第298話―夏休み終了しても夏は続く弐

社会人がJKをどうにして暮らそうとあらゆる手を使う。そうでもないケースもあるだろうが例え成り行きであっても駄目だろう。

同居してから暫くして恋心を抱いて一線を超える。そしてそれは隠れてする背徳感などによる心拍数の上昇から来るり橋効果が起因とするのだってありうる。

結論、社会人とJKの恋愛は双方が幸せになれない。


「お兄ちゃん毎朝この時間が幸せです。お茶をゆっくりと飲んで楽しく話して見つめ合って・・・愛を育めて」


「そ、そうかな?普通だと思うけど」


ミルクティーが入ったカップを口に運び啜り今日も癒やされていく。

会社を解雇され無聊ぶりょうな日々のニートとなってから執筆活動を本格的に始めてみたが上手くいかず、それはともかく。

JKであるはずの冬雅と一緒にいる事が不思議でも無くなってきている。

この傾向は危機感を持つべきだろうのを逆に安寧な時となっている。

それは長閑のどかな風景と澄み切った空気に感動する山頂にたどり着いた登山者のようだ。

学生時代ではよく行っていたが

社会人になってから登っていないなぁ。


「・・・ちょっと攻めてみましたけどドキドキして恥ずかしかったです。

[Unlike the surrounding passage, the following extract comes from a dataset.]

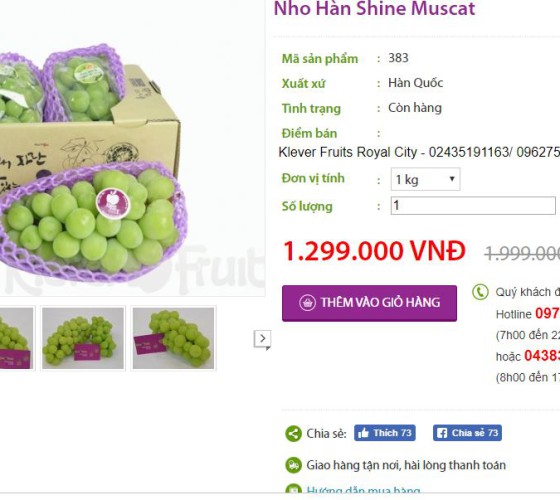Open the Đơn vị tính 1 kg dropdown
This screenshot has width=560, height=500.
425,179
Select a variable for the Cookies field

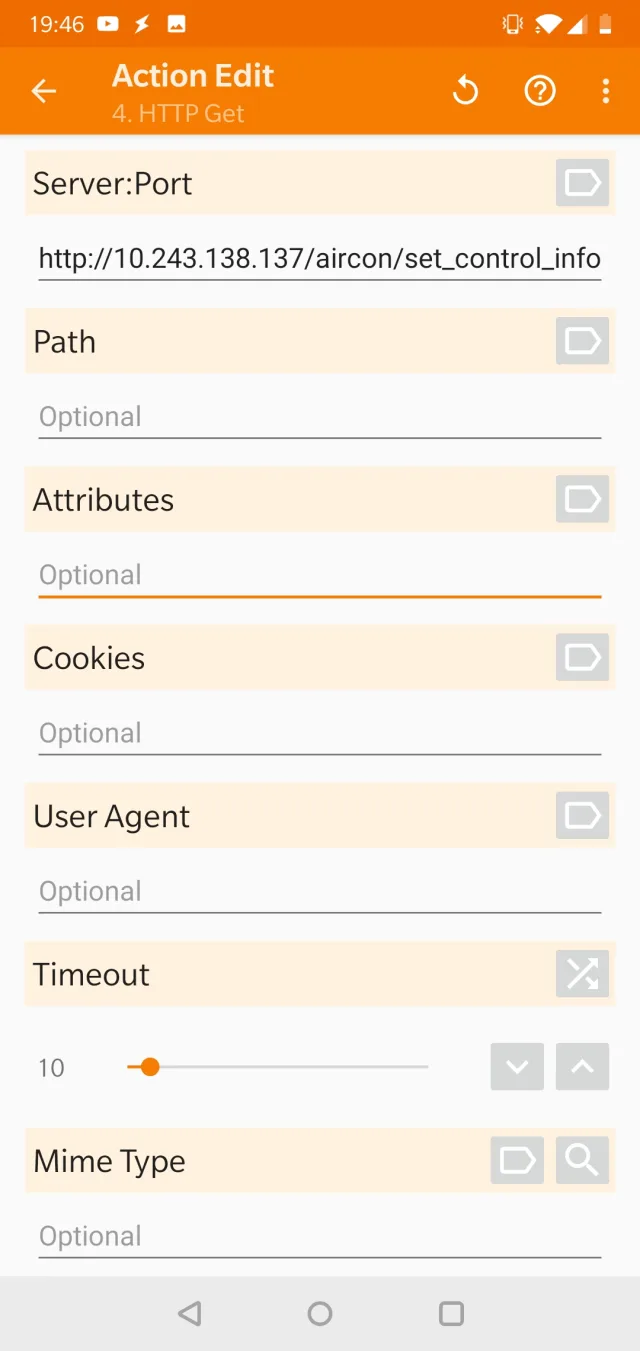point(581,657)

お兄ちゃんもしかして平静を装って照れているとか?」


「いや、そういうわけじゃなく

冬雅と二人でいる平穏な幸せをあったことに考えていたんだ」


「えへへ、そうなんですねぇ。平穏な幸せを・・・・・・・・二人でいる!?

お、お兄ちゃんもう一度いいですか?」


高すぎるテンションが一段と高くなる冬雅の前のめりな態度に訝しげに思いながらも前に言ったのを一文一句とそのまま伝える。


「えへへ、あったじゃなくてすでにあるんですよ。だ、だってわたし達って相思相愛ですし」


暑さで汗が伝う頬にら赤く染まり、それが恋による変色なのは間違いなかった。

うららかな陽光が窓越しにリビングと冬雅を照らす。

冬雅は笑っても天使のようであり恥じらうのも眩しく直視するのが難儀。


「空気を壊すような発言になるけど俺は冬雅が好きなのはJKだから可能性もあって卒業したら一気に冷める可能性は無くもないと思う」


これは嘘だ。別に冬雅がJKだから好きになったわけではない。

JKブランドという幻想は抱いてはいないと自負している。あんなのはアニメやドラマの虚構の世界、思い出のある時代など影響が大きいと考えられる。

冬雅が好きになったのは・・・絶えない笑顔に明るすぎて眩しく、強く想われたらそうなるものだろう。

突き放すような発言に冬雅は真意を知っているかのように笑みを崩さない。


「そうなんですねぇ。それじゃあ卒業したら付き合いましょう。

付き添いとかじゃなくて一緒に手を繋いで隣で笑って幸せになっていくのを」


「冬雅・・・ああ。この気持ちが変わる事がなければ恋人になろう。もちろん結婚前提で」


「け、結婚前提で!?」


「・・・あっ!」


俺は迂闊な発言をした事に遅蒔きながら気づいたのだ。失言だった、真っ直ぐな冬雅に感化されたとはいえ。目を丸くした冬雅は

挙動不審になり上目遣いでゆっくりと口を開く。


「・・・お、お兄ちゃん!け、けけっけけけけ、結婚!!

を前提で見てくれたってこと?」


「・・・・・」


どう反応をすればいいものだろつかと悩み俺はゆっくりと首肯する。


「そうだね。でも大人だから考えてしまうことで深い意味はないのと変更される可能性も」


「そうですねぇ。お兄ちゃんって女の子にモテるから負けないぐらい魅力的になります」


「そ、そうか。応援するよ」


分かりきっていたが冬雅は狂喜しないわけがなかった。